Russian gas tycoon Leonid Mikhelson's plan to send new living quarters modules to the country's Antarctic research centre have come unstuck after the nuclear-powered vessel on which they were being transported suffered equipment failure off the west coast of Africa.
The Russian-owned carrier Sevmorput is now on its way back to St Petersburg with the kit after propeller problems forced it to turn around off Angola.
Mikhelson — who is chairman and a shareholder in Russia's largest independent gas producer, Novatek — sold almost 1% of the company’s stock in January, raising an estimated €257 million ($300 million) to finance construction of the modules.
The Sevmorput — carrying the modules and a replacement team of Russian Antarctic researchers — had reported damage to one of the four propeller blades more than halfway into its voyage.
Replacing the propeller or blade proved impossible in Africa as the Sevmorput is prohibited from docking anywhere outside of Russia because of the presence of the nuclear unit on board.
While the team of researchers continued their journey to Antarctica aboard another vessel, Russian officials are now scrambling to arrange an alternative delivery for the modules.

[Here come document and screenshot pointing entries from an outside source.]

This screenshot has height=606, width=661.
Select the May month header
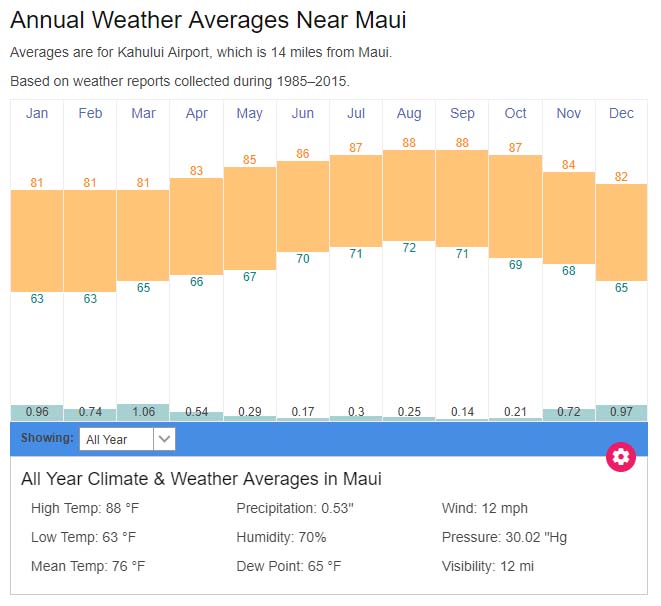tap(250, 113)
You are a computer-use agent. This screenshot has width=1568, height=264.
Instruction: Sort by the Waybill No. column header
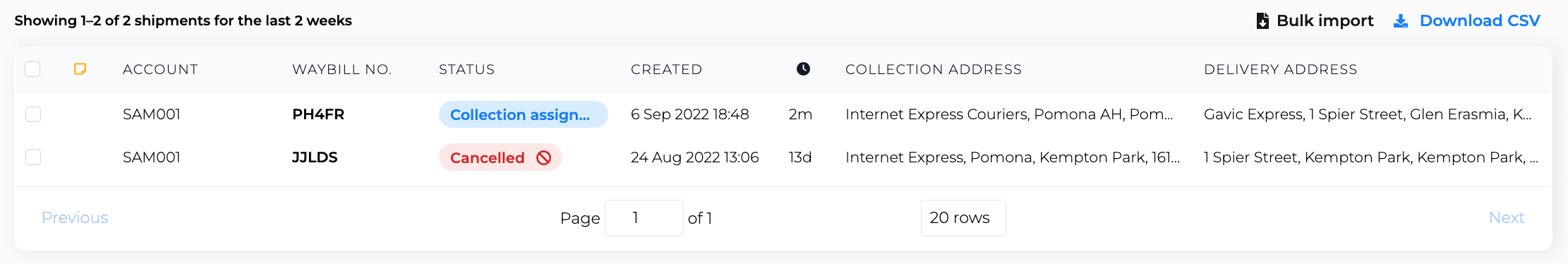tap(342, 69)
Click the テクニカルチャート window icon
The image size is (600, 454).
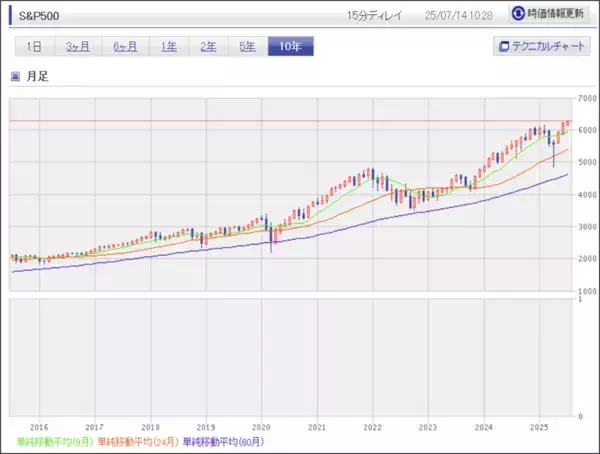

It seems that Novatek — which has proven adept at developing multi-billion-dollar LNG projects in the Russian Arctic — may be blameless for the high-profile hiccup, as the selection of the Sevmorput was reportedly based on the government's wish to put it back into operation, rather than on any commercial grounds.
The Sevmorput was almost scrapped in 2013 as it had no employment due to excessive operating costs. However, authorities then decided to spend millions of dollars on upgrades and it returned to service in 2016.
It is not the first time this year that Novatek has been let down by domestic suppliers, however. The company’s plan to commission a fourth train at its flagship Yamal LNG project suffered a delay after Russian-made compressors reportedly failed during commissioning work.